Karin Nowack de Bio Suisse: «La production animale respectueuse des animaux a son prix»



De plus en plus de gens s’intéressent à la consommation durable de viande et se posent des questions comme: Qu'est ce qui rend la viande bio plus précieuse ? Que mangent les animaux bio et reçoivent-ils des médicaments? Que garantit le label Bourgeon? Karin Nowack, spécialiste de la durabilité chez Bio Suisse, répond dans une interview aux questions les plus fréquentes sur la viande bio.

Karin Nowack, la Suisse est climatiquement idéale pour une production animale basée sur les herbages. Comment cela influence-t-il l’affouragement des ruminants bio?

Les ruminants, c.-à-d. les bovins, les chèvres et les moutons, mangent naturellement de l’herbe et du foin alors que l’homme ne peut pas les digérer. Voilà pourquoi il est écologiquement justifié d’élever des ruminants dans un pays aussi herbager que la Suisse.

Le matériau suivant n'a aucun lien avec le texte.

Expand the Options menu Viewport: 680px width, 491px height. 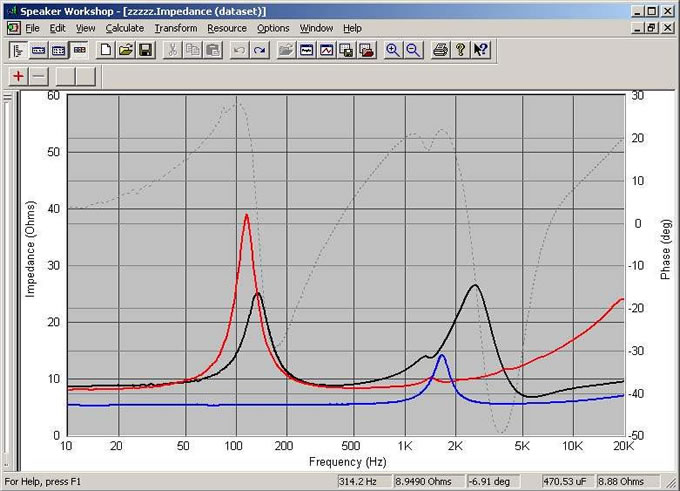(273, 28)
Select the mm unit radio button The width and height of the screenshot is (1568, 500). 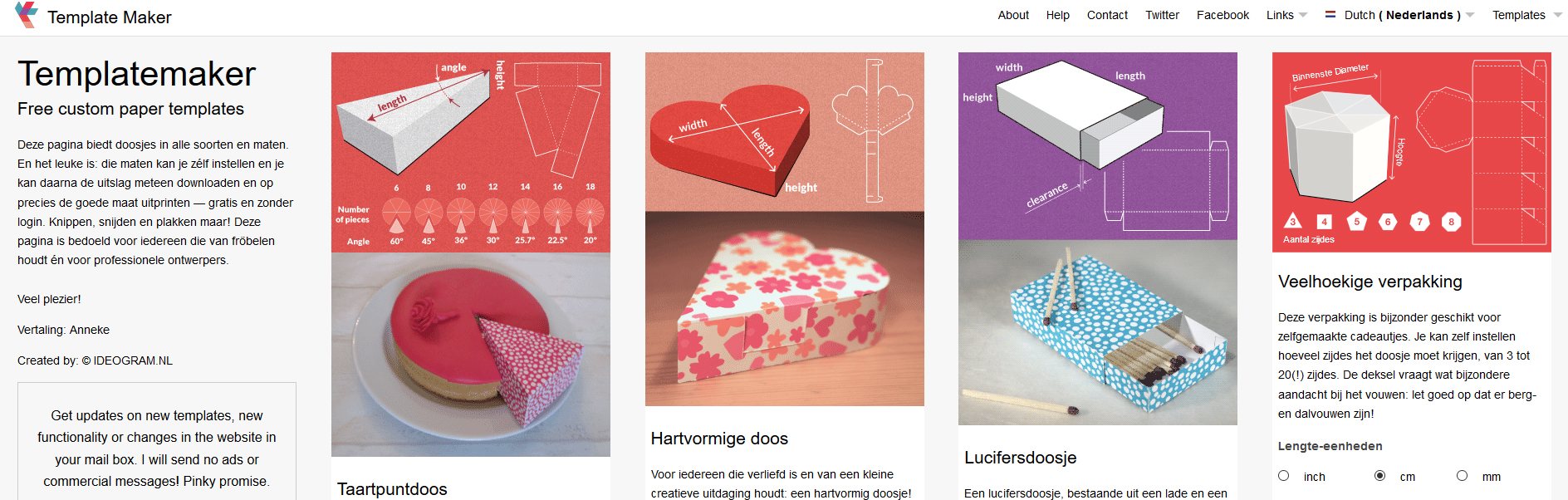point(1463,476)
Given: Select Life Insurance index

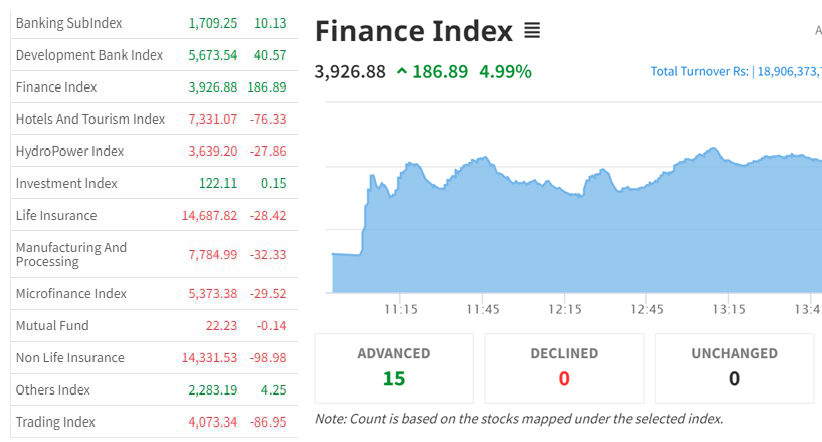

Avec le Bourgeon, les fourrages grossiers – donc l’herbe, le foin ou les tiges de maïs – représentent la plus grande partie de l’affouragement, qui peut inclure au maximum dix pourcents d’aliments concentrés comme les céréales, le soja ou le maïs. Et les paysannes et paysans de Bio Suisse ont décidé en avril 2018 que cette proportion devrait encore descendre à cinq pourcents d’ici 2022 et que tous les aliments concentrés donnés aux ruminants devront être produits en Suisse.

Et que mangent les cochons et les volailles Bourgeon?

Les cochons et les volailles sont des omnivores et ils reçoivent principalement des céréales, du maïs et du soja. Ils ont besoin de grandes quantités de protéines pour être suffisamment nourris et pouvoir vivre conformément à leurs besoins. Or ils ne peuvent pas tirer ces protéines de l’herbe comme les ruminants. Ils reçoivent en complément des fourrages grossiers, des graines ou des sous-produits de laiterie. Les aliments sont cultivés en Suisse ou à l’étranger selon les strictes directives du Cahier des charges de Bio Suisse et sont bien sûr – comme tous les aliments fourragers Bourgeon – exempts de manipulations génétiques et d’additifs de synthèse comme les enzymes ou les stimulateurs de croissance.


Comment justifiez-vous la différence de prix entre la viande bio et la viande conventionnelle?

La production animale respectueuse des animaux a son prix: Il faut davantage d’espace pour les animaux, les aliments fourragers Bourgeon sont chers et l’engraissement des races moins intensives mais plus robustes dure plus longtemps. Sans compter que l’élevage avec parcours et pâturages donne souvent plus de travail que si les bêtes ne sortent jamais. Le suivi vétérinaire donne plus de travail parce que les fermes Bourgeon n’ont pas le droit d’utiliser des antibiotiques en prévention et qu’à la place elles misent sur des méthodes thérapeutiques naturelles.
À quelle fréquence la production animale des fermes bio est-elle contrôlée? Est-ce qu’il ne faudrait pas davantage de contrôles non annoncés?

Les contrôles bio doivent être approfondis, c.-à-d. comprendre toutes les activités de la ferme. Or cela est nettement mieux fondé et possible avec un contrôle annoncé. Les contrôles annoncés permettent en effet d’avoir une vue d’ensemble sur toute l’année puisqu’ils effectuent aussi des bilans et regardent la comptabilité. Les contrôles surprises ne sont par contre que des prises de vue instantanées et sont donc nettement moins probants. Les contrôles annoncés sont plus approfondis et donc nettement plus efficaces. Les contrôles annoncés constatent des lacunes (le plus souvent insignifiantes) dans environ vingt pourcents des fermes alors que les contrôles surprises n’en trouvent que dans sept pourcents environ. Les contrôles non annoncés qui ne concernent que la production animale sont par contre tout à fait justifiés et il y en a qui sont effectués sur mandat de Bio Suisse.


Est-ce que le bio peut nourrir le monde?

Oui, le bio peut nourrir le monde, et c’est ce que montre une étude récemment publiée par l’Institut de recherche de l'agriculture biologique (FiBL): L’agriculture biologique a en moyenne des rendements inférieurs de vingt pourcents, mais elle garantit une alimentation adaptée aux conditions locales, peu gourmande en ressources et donc durable. La sécurité alimentaire nécessite cependant encore d’autres mesures: La diminution des pertes d’aliments et de la consommation de produits animaux permettent largement de compenser les diminutions des rendements de l’agriculture biologique. En effet, la production des denrées animales a besoin de plus de ressources par calorie produite que pour les calories végétales.